Copy the following listing word for word.
┌──
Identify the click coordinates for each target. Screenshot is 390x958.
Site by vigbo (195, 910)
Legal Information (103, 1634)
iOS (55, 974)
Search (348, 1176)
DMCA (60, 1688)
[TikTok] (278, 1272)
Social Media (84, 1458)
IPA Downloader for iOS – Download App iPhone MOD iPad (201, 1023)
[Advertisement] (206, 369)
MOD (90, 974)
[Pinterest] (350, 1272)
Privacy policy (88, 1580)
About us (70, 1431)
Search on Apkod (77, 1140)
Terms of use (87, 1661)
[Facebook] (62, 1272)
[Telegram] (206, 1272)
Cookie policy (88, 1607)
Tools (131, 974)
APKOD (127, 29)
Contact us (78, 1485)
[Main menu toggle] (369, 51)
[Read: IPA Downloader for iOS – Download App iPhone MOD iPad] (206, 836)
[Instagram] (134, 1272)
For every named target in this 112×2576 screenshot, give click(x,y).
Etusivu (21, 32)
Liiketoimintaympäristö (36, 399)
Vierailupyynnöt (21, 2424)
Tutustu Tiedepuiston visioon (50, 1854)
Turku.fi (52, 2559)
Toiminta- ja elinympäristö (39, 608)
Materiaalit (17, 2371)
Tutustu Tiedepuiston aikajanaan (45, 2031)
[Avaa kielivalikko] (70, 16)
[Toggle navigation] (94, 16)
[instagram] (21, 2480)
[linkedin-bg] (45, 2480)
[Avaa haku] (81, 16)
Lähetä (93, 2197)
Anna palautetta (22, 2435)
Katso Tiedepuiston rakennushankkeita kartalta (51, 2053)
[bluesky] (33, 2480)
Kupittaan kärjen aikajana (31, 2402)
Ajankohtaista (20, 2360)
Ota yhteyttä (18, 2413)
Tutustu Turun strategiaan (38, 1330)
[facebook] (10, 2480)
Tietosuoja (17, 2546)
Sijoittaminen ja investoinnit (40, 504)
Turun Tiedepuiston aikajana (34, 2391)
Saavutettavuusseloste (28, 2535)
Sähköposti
└──
▸ **Result below**:
Identify the click coordinates for each target. Screenshot is 390x958.
Site by vigbo (195, 910)
Legal Information (103, 1634)
iOS (55, 974)
Search (348, 1176)
DMCA (60, 1688)
[TikTok] (278, 1272)
Social Media (84, 1458)
IPA Downloader for iOS – Download App iPhone MOD iPad (201, 1023)
[Advertisement] (206, 369)
MOD (90, 974)
[Pinterest] (350, 1272)
Privacy policy (88, 1580)
About us (70, 1431)
Search on Apkod (77, 1140)
Terms of use (87, 1661)
[Facebook] (62, 1272)
[Telegram] (206, 1272)
Cookie policy (88, 1607)
Tools (131, 974)
APKOD (127, 29)
Contact us (78, 1485)
[Main menu toggle] (369, 51)
[Read: IPA Downloader for iOS – Download App iPhone MOD iPad] (206, 836)
[Instagram] (134, 1272)
For every named target in this 112×2576 screenshot, give click(x,y).
Etusivu (21, 32)
Liiketoimintaympäristö (36, 399)
Vierailupyynnöt (21, 2424)
Tutustu Tiedepuiston visioon (50, 1854)
Turku.fi (52, 2559)
Toiminta- ja elinympäristö (39, 608)
Materiaalit (17, 2371)
Tutustu Tiedepuiston aikajanaan (45, 2031)
[Avaa kielivalikko] (70, 16)
[Toggle navigation] (94, 16)
[instagram] (21, 2480)
[linkedin-bg] (45, 2480)
[Avaa haku] (81, 16)
Lähetä (93, 2197)
Anna palautetta (22, 2435)
Katso Tiedepuiston rakennushankkeita kartalta (51, 2053)
[bluesky] (33, 2480)
Kupittaan kärjen aikajana (31, 2402)
Ajankohtaista (20, 2360)
Ota yhteyttä (18, 2413)
Tutustu Turun strategiaan (38, 1330)
[facebook] (10, 2480)
Tietosuoja (17, 2546)
Sijoittaminen ja investoinnit (40, 504)
Turun Tiedepuiston aikajana (34, 2391)
Saavutettavuusseloste (28, 2535)
Sähköposti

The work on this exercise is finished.